References

Cutting K. NHS generic project: The cost-effectiveness of wound dressings. British Journal of Healthcare Management. 2016; 22:(3)110-112 https://doi.org/10.12968/bjhc.2014.20.10.462

Wounds: patient care, clinical evidence or simply costs?

08 August 2019
Volume 28 · Issue 15

There is a large number of highly skilled clinicians working within the ‘discipline’ of wound care and a clear need for the development of a national wound care strategy. Such a strategy should go a long way towards resolving the wide variation in UK wound care services, confronting the lack of differential diagnoses and improving wound care product selection, resulting in improvement in outcomes and a reduction in costs. A confounding element pertinent to efficient and effective wound management is a clear understanding of the role that wound dressings have to play.

Different initiatives, to rationalise the availability of ‘suitable’ and ‘appropriate’ wound dressing products, have commenced in recent years. The backdrop to these schemes is the understandable need to contain costs bearing in mind that the NHS does not have recourse to unlimited finances. There is also a need to alert Government and the NHS to the reality of wounds as a burden on the population, health professionals and on budgets. Legally, wound dressings and bandages etc are classified as Medical Devices and bear the CE mark, signifying ‘they meet the essential requirements’ of the directives. This has resulted is a vast array of products listed in part IX of the Drug Tariff. As far as we are aware the first concerted attempt to rationalise—a euphemism for reduce—wound dressings started in 2015 with the creation of the NHS Supply Chain Generic Specification Project. Within this project, a national formulary was mooted that would contain a limited list of dressings that would be ‘clinically acceptable to 80% of patients'. This arbitrary identification of potential non-responders (20%) threatened to introduce a new selective principle into the NHS. Additionally, the ‘clinical acceptability’ or otherwise has not been defined, nor established by empirical research.

The current initiative to ‘rationalise’ wound care education and dressing availability now lies with the National Wound Care Strategy Programme (NWCSP) commissioned by NHS England with the aim of improving the quality and consistency of wound care (http://bit.ly/NWCSP). This NWCSP has the remit to consult widely among clinicians, academia, manufacturing industry, purchasers and patients.
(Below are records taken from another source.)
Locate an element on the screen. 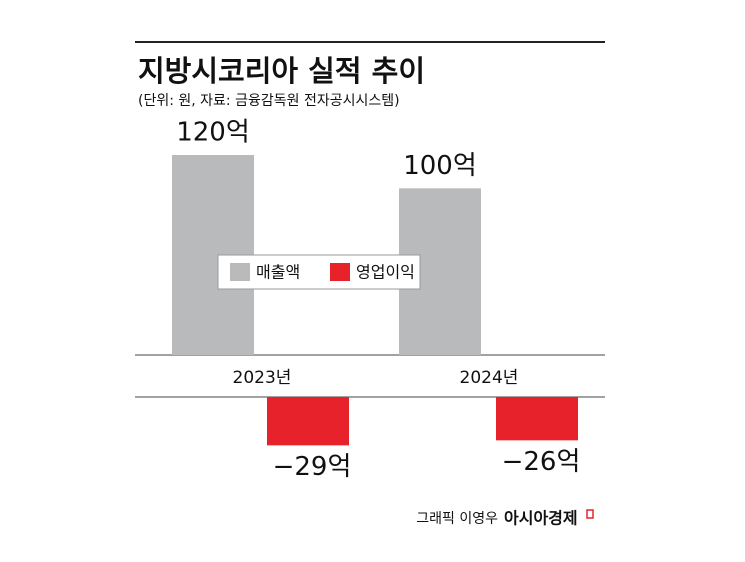 The height and width of the screenshot is (562, 745). data-label: 100억 is located at coordinates (440, 166).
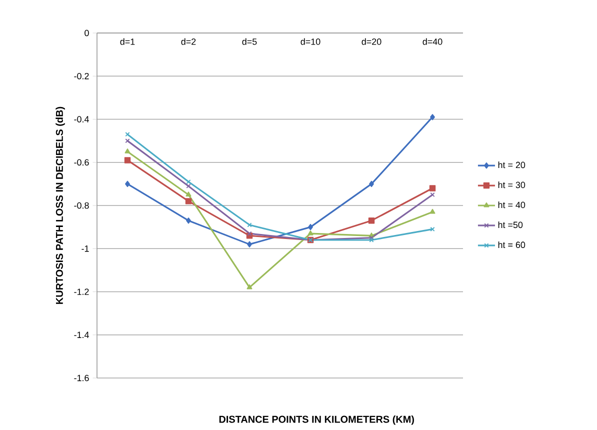  Describe the element at coordinates (60, 205) in the screenshot. I see `y-axis-title: KURTOSIS PATH LOSS IN DECIBELS (dB)` at that location.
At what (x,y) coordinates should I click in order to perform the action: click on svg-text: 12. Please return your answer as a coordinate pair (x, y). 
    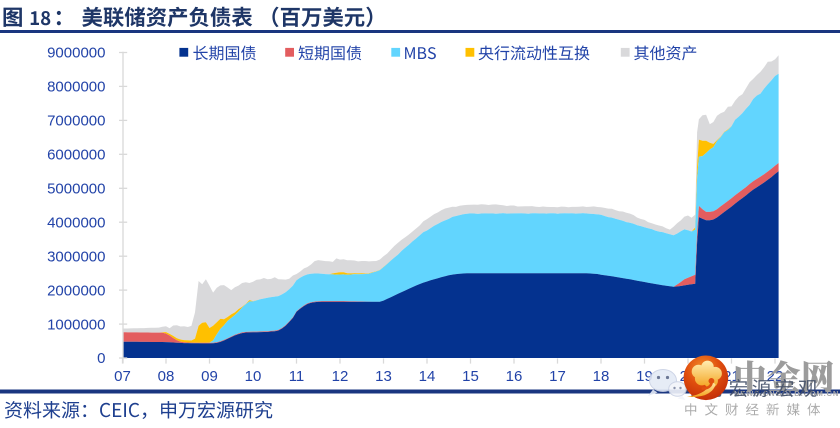
    Looking at the image, I should click on (340, 376).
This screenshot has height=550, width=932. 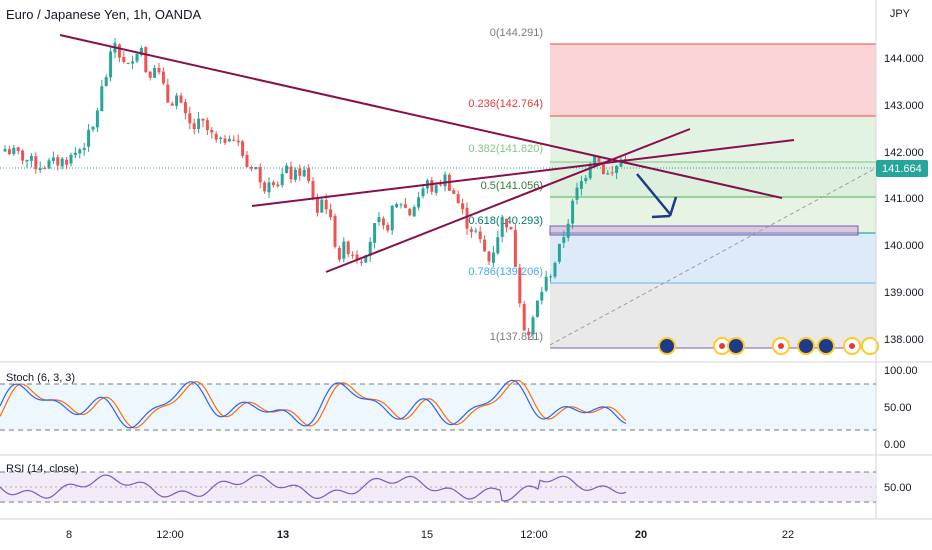 What do you see at coordinates (901, 371) in the screenshot?
I see `stoch-tick: 100.00` at bounding box center [901, 371].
The Supply and Distribution Workstream is managing dressing product categories, recording wound product current spend and volume. The aim here is to develop an improved supply and distribution model. These objectives are admirable insofar as the proposed end result is to make available a range of high-quality products that meet clinical needs and are appropriately regulated. However, a different reality seems to be occurring. Despite the dismal failure of the Generic Specification Project the NHS Supply Chain has embarked upon a series of e-tenders or auctions involving different groups of dressing classes. The aim is to reduce costs seemingly without regard for other relevant factors. For example, the recent exercises involving foam dressings and superabsorbent polymers were conducted using inconsistent criteria. Non-silicone foam candidates for tender were measured by 50% quality + 50% economic value (ie price) whereas for the super absorbents, the criterion was 100% economic value (ie price). In these contexts, the price component was unit price, not a carefully measured and calculated costutility. Upon what validated basis of evidence was this exercise conducted?

‘Is this an attempt at cost saving for purely financial reasons, without regard for clinical outcomes?’
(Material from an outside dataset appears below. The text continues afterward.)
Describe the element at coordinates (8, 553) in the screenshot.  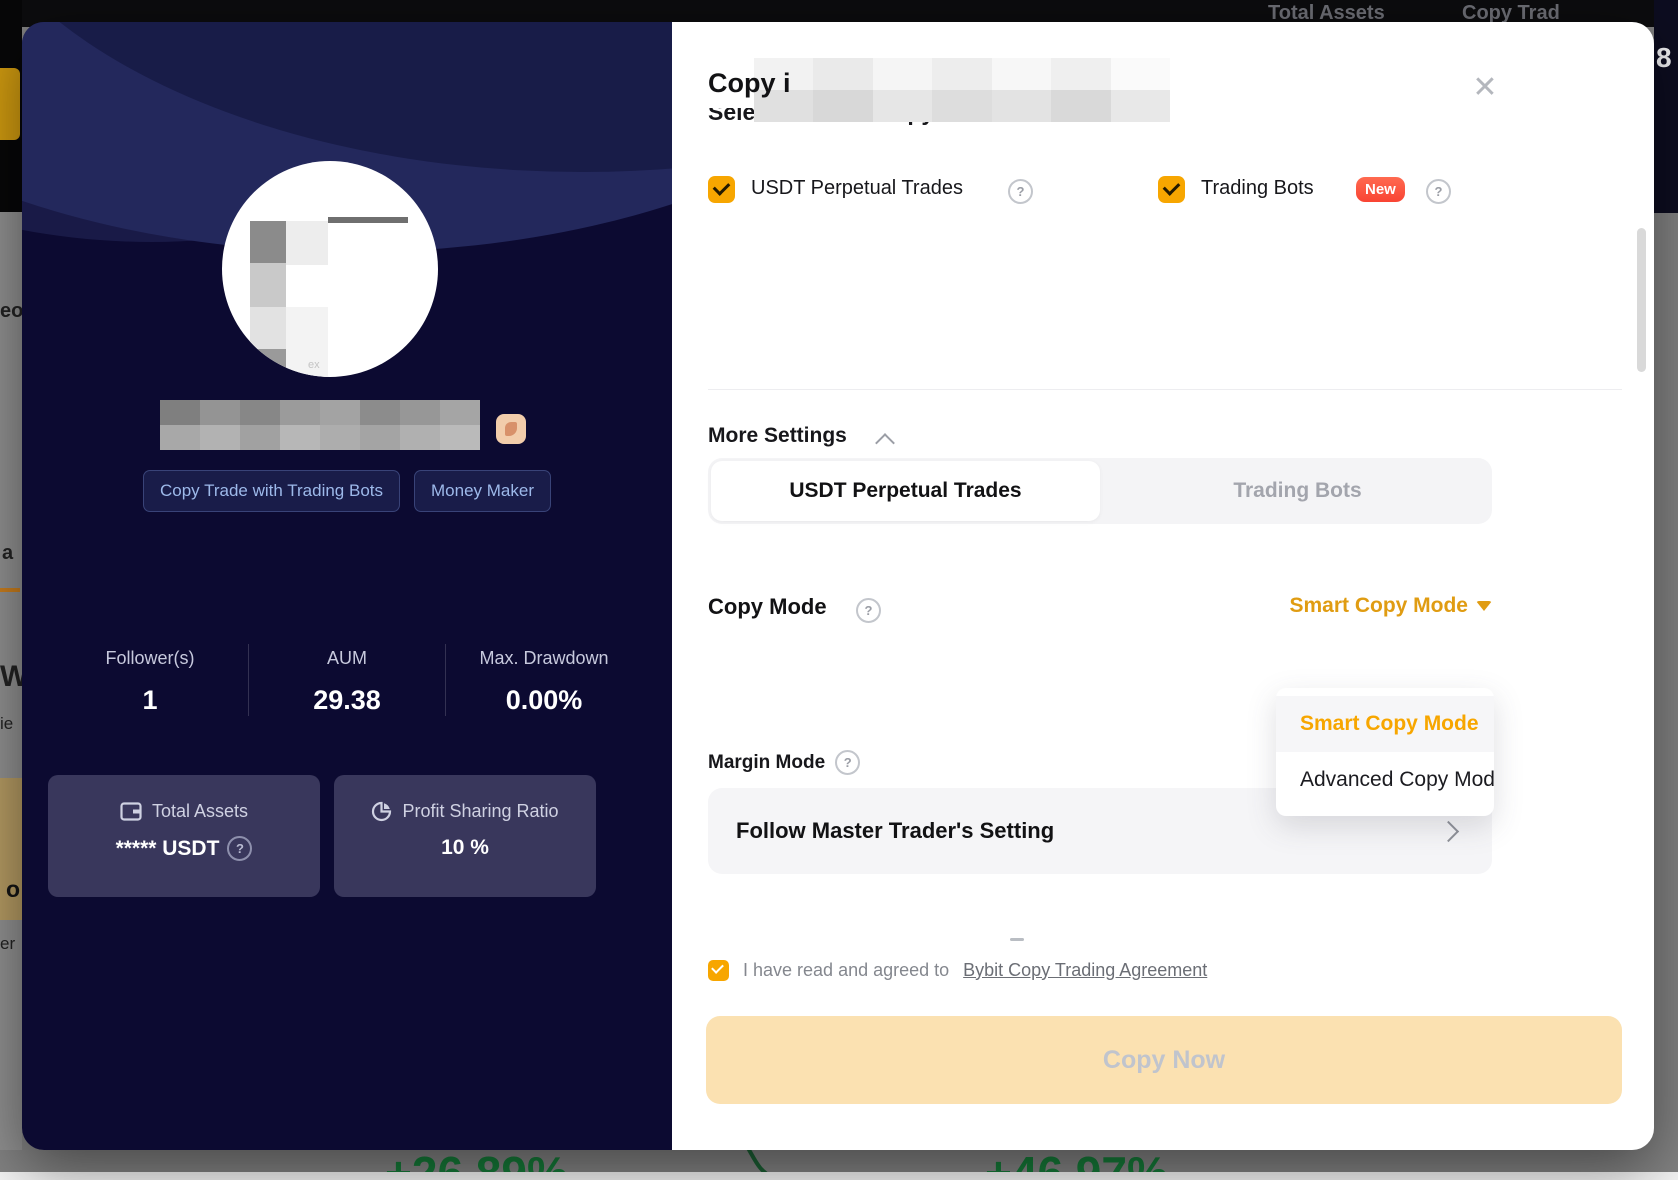
I see `backdrop-fragment: a` at that location.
There is clearly a lack of communication, let alone joined-up thinking, between the NWCSP and the NHS Supply Chain. Who is in charge here? Remember, it is patients' care that we must be most concerned about. What is required for credibility, truth and as a matter of urgency is clarity. What criteria is the NHS Supply Chain exerting and on what basis of science or logic? Specifically, who is involved in the national strategy? What of health economics applied to wound care thus ensuring best value for the money spent? What is the level of interaction, if any, between the leaders of the strategy and the NHS Supply Chain, and what will be put in place to monitor the success, or otherwise, of these initiatives? How much did the Generic Specification Project cost after delivering nothing of use? Is this an attempt at cost saving for purely financial reasons, without regard for clinical outcomes? We need answers to all of these questions.
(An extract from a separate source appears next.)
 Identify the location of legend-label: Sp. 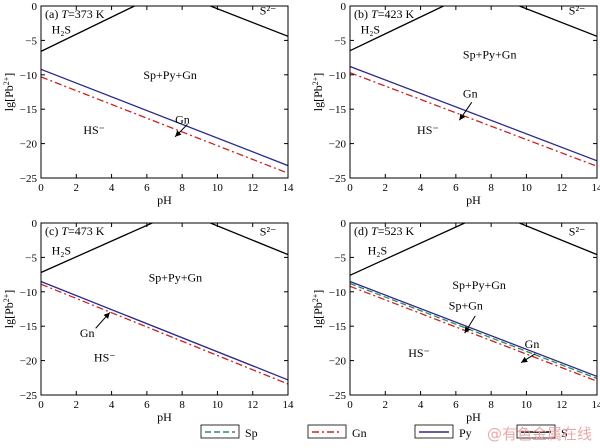
(252, 433).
We indicated 3 years ago that savings could be made without risk to patient care or an increase in long-term costs (Cutting, 2016):

  • Classify dressing according to the clinical outcomes that can be delivered when used appropriately and not the ingredients. This will facilitate dressing selection, avoid inappropriate application and favour patient need
  • Deliver appropriate education: applied physiology, biochemistry and material performance. This will underpin clinical decision-making
  • Rigorously apply the ‘4-week’ rule: if the surface area of a wound has not reduced by 40% within 4 weeks of standard treatment, re-evaluation should take place and alternative treatment should be considered
  • Implement wound registries: these will provide a vitally needed audit function and we would have a much-improved view of where the true problems lie.
  • If the NWCSP and NHS Supply Chain are serious about wanting to improve the supply and use of dressings then they would do well to consider the value of including material engineers in the decision-making process.